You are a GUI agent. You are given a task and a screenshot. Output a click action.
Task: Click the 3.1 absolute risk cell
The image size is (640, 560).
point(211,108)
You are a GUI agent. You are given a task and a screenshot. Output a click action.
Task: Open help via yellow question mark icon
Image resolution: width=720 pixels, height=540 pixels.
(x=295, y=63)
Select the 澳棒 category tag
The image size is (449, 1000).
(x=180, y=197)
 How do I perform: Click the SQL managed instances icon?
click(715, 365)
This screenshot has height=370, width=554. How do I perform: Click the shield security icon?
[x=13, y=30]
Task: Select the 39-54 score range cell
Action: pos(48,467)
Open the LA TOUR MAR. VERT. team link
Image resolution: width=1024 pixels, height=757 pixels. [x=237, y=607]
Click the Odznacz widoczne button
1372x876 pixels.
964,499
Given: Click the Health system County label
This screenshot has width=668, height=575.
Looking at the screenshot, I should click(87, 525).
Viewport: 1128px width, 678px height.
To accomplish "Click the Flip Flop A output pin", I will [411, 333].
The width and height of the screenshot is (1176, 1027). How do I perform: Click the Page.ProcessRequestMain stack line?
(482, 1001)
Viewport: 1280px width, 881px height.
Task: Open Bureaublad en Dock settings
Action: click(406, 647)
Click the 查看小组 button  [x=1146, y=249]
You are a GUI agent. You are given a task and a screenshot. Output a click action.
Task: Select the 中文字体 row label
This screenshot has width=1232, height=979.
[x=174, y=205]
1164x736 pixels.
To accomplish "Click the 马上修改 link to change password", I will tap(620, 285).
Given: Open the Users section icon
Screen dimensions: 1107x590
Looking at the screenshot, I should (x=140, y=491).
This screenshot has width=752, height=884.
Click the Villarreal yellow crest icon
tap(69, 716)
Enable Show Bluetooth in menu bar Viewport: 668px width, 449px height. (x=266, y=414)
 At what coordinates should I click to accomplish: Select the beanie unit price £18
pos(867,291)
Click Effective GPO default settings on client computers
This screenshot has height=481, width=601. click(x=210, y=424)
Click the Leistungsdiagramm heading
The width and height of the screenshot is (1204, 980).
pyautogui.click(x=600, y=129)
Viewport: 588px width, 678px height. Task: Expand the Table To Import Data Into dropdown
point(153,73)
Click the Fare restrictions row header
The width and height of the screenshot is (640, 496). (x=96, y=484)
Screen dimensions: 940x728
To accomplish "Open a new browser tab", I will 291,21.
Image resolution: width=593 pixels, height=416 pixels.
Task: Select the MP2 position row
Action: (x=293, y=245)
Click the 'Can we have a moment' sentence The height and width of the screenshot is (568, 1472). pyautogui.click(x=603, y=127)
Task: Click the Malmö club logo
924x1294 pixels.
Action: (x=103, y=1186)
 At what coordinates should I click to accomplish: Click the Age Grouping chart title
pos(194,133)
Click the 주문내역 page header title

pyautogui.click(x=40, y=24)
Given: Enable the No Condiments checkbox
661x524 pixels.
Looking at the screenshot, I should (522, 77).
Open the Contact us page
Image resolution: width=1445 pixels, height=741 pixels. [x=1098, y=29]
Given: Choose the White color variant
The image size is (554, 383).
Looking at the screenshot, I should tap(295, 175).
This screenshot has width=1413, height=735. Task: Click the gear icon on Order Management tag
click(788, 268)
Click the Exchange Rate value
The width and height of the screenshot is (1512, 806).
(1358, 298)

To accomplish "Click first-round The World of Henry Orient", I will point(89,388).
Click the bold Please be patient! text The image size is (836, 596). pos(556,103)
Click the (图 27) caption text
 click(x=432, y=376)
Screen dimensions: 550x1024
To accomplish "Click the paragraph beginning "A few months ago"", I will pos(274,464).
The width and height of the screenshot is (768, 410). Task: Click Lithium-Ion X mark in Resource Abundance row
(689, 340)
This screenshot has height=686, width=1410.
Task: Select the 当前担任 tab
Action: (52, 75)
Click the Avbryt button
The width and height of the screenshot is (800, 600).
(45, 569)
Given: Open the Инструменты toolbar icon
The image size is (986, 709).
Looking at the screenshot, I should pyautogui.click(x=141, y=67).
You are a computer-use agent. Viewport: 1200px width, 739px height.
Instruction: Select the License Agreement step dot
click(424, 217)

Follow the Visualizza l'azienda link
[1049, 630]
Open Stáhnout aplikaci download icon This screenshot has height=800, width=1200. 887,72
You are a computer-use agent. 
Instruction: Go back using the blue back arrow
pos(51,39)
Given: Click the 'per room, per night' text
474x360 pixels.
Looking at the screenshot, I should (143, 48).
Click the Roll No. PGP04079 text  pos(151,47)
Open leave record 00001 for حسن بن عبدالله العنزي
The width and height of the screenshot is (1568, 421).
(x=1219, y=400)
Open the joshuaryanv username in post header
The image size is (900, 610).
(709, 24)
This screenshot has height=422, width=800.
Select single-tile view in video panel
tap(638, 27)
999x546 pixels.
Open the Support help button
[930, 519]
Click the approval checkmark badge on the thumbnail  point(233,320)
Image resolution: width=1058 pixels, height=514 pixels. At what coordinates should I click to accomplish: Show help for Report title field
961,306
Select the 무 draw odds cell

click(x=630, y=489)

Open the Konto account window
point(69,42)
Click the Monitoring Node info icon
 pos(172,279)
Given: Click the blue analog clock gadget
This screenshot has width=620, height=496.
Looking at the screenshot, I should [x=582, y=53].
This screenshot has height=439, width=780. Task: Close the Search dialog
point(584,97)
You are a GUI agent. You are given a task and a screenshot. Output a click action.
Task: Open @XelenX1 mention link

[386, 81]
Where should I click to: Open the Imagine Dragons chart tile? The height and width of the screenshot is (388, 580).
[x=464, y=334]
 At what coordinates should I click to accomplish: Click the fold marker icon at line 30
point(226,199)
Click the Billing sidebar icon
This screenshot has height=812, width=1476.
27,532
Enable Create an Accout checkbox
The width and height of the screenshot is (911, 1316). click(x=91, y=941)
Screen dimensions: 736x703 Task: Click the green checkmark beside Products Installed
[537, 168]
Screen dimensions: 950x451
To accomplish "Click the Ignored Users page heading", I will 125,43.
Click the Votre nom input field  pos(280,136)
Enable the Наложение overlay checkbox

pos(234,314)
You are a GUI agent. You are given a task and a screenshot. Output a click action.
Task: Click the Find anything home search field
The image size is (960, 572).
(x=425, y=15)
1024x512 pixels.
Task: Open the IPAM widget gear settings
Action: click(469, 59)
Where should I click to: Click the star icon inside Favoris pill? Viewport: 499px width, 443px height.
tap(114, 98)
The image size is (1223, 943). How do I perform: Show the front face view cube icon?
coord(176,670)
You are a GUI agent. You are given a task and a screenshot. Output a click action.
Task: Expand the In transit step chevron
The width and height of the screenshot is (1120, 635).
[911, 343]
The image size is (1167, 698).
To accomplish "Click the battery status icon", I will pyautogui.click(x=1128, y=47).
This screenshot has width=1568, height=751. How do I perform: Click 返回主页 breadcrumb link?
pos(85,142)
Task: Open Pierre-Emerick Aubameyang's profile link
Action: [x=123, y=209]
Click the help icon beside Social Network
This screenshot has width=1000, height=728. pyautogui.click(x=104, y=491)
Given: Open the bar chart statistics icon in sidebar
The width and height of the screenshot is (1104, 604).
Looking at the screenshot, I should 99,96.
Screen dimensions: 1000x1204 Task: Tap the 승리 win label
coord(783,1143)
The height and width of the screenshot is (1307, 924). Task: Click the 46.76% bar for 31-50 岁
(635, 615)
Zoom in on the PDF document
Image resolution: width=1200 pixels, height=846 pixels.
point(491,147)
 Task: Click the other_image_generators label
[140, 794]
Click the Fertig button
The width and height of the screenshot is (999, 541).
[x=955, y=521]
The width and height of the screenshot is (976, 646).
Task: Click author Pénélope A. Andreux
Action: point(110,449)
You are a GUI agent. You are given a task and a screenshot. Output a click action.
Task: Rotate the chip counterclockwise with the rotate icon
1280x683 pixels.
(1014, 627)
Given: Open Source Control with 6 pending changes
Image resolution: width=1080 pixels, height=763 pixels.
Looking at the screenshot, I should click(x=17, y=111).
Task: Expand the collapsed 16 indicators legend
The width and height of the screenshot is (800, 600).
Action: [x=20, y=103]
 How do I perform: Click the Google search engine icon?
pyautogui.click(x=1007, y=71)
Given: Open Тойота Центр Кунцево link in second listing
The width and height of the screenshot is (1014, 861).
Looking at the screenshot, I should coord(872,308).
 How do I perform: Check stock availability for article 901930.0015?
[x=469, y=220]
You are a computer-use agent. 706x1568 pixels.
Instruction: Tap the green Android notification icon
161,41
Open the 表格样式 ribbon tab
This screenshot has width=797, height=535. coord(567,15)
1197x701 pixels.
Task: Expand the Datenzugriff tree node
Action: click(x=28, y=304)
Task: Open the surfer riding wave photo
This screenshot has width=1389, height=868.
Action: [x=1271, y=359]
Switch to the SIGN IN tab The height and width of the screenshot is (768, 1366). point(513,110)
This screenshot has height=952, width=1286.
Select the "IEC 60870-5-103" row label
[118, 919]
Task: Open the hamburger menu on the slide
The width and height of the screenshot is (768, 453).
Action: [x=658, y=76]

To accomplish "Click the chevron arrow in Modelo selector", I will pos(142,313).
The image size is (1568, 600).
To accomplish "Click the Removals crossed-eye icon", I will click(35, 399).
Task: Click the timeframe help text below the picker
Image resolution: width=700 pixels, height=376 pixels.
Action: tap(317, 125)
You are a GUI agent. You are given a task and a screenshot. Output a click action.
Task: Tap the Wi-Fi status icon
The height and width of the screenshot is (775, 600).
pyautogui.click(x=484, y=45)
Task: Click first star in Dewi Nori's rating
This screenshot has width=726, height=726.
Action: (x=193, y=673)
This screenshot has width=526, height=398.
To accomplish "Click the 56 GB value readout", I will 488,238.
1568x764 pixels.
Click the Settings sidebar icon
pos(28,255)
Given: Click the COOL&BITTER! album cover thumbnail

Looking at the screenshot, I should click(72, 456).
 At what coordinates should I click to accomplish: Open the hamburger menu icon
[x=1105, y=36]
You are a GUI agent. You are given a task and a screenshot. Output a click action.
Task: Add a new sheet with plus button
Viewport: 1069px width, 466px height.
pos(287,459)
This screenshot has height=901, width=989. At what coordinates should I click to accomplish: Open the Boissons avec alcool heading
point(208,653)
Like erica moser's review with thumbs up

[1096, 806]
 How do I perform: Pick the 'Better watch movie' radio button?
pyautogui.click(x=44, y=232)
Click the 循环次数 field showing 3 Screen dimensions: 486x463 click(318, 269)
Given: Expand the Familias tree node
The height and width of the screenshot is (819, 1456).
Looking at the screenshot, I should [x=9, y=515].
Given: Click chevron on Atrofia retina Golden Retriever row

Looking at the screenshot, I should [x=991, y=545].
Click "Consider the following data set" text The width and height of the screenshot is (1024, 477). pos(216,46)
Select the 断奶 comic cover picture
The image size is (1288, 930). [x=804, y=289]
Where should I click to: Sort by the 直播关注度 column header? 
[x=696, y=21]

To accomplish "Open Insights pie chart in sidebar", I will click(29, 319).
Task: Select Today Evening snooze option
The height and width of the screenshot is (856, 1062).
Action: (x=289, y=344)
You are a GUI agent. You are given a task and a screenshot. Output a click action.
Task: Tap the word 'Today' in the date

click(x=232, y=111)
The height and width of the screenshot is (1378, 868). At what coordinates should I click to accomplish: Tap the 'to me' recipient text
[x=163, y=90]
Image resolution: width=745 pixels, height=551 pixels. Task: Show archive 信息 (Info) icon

§ Work required
From the material above, retype precisely the lines between the line holding "The image size is (1568, 600)." and the line holding "Task: Click first star in Dewi Nori's rating", inclusive, and nothing beyond them.

§ Task result
The image size is (1568, 600).
To accomplish "Click the Removals crossed-eye icon", I will click(35, 399).
Task: Click the timeframe help text below the picker
Image resolution: width=700 pixels, height=376 pixels.
Action: tap(317, 125)
You are a GUI agent. You are given a task and a screenshot. Output a click action.
Task: Tap the Wi-Fi status icon
The height and width of the screenshot is (775, 600).
pyautogui.click(x=484, y=45)
Task: Click first star in Dewi Nori's rating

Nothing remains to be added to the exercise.